Why I like Klingons.
There was not much to admire about the Klingons in TOS or the earlier movies, and that was by design. Back in those days we were in the very early stages of space exploration, and it was assumed that when we finally reached the stars we would find sentient species that might be like us, or might not be. We still have that assumption, for that matter. Some have said that any species that is technologically-advanced enough to develop something like Trek’s warp drive–which our scientists are working on today, by the way–and travel between the stars would naturally be highly-advanced ethically, as well, and therefore would be peaceful and altruistic. But others have pointed out, correctly I think, that it would be foolish and even dangerous to assume that. After all, the first European explorers to reach the Americas were far more advanced technologically than the natives, and look how that turned out.

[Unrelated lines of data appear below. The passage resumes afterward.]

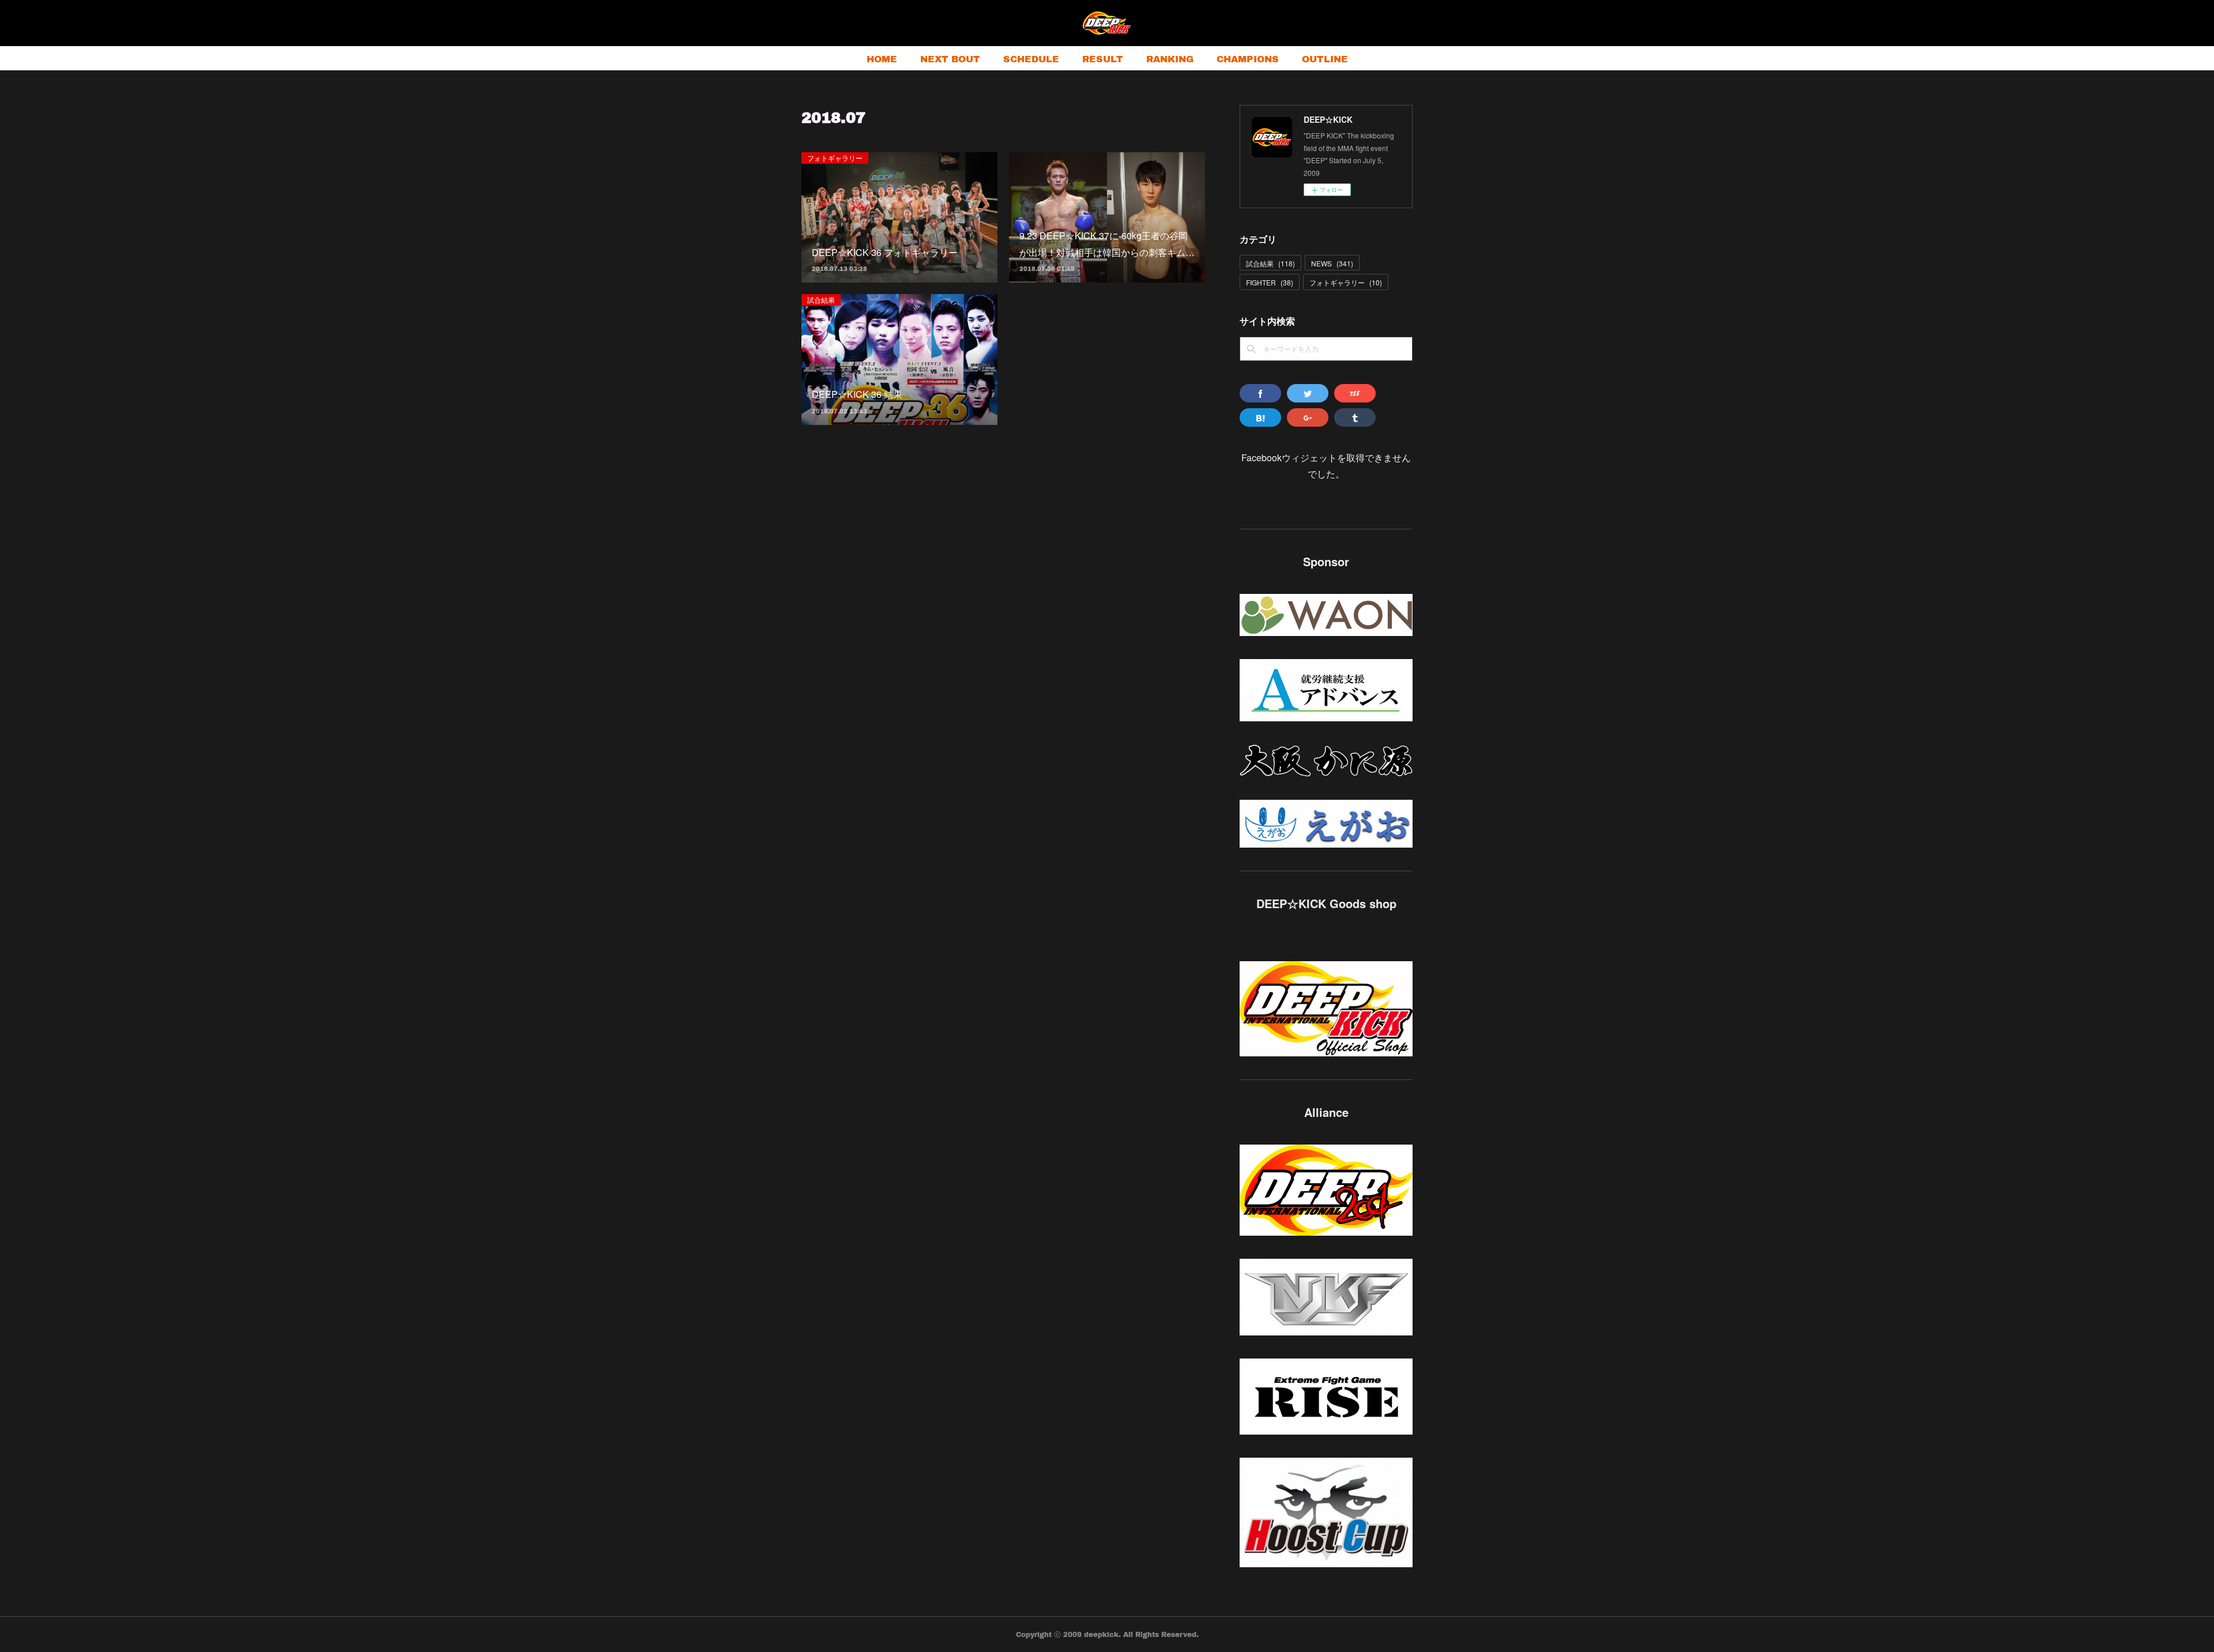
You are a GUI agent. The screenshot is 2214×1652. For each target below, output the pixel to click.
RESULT (1102, 58)
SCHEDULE (1031, 58)
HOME (882, 58)
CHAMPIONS (1248, 58)
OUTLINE (1325, 58)
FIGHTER (1269, 282)
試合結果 (821, 299)
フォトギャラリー (835, 158)
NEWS (1332, 263)
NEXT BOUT (950, 58)
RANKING (1169, 58)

Roddenberry needed an adversary for Kirk and came up with the Klingons, but the one-dimensional portrait we saw in a few TOS episodes has been re-drawn into a multicolored tapestry that portrays a complex culture which relies heavily on the concept of honor. I’m a big one for honor, as readers of this blog surely know by now, and so it should be no surprise that I like Klingons, a lot. Not to the point of dressing up like them for any of the numerous Star Trek conventions that are regularly held, but I do have one Klingon-related item on my bucket list: Some day, I will get my very own bat’leth, and I will learn how to use it. I train regularly in Earth-based martial arts weapons, and it only stands to reason that adding an alien weapon to my repertoire would be, as Spock would say, logical. Perhaps my wife will get one, too, since she trains in weapons alongside me.
And then we will say, proudly, “tlinghan Mah!” We are Klingons!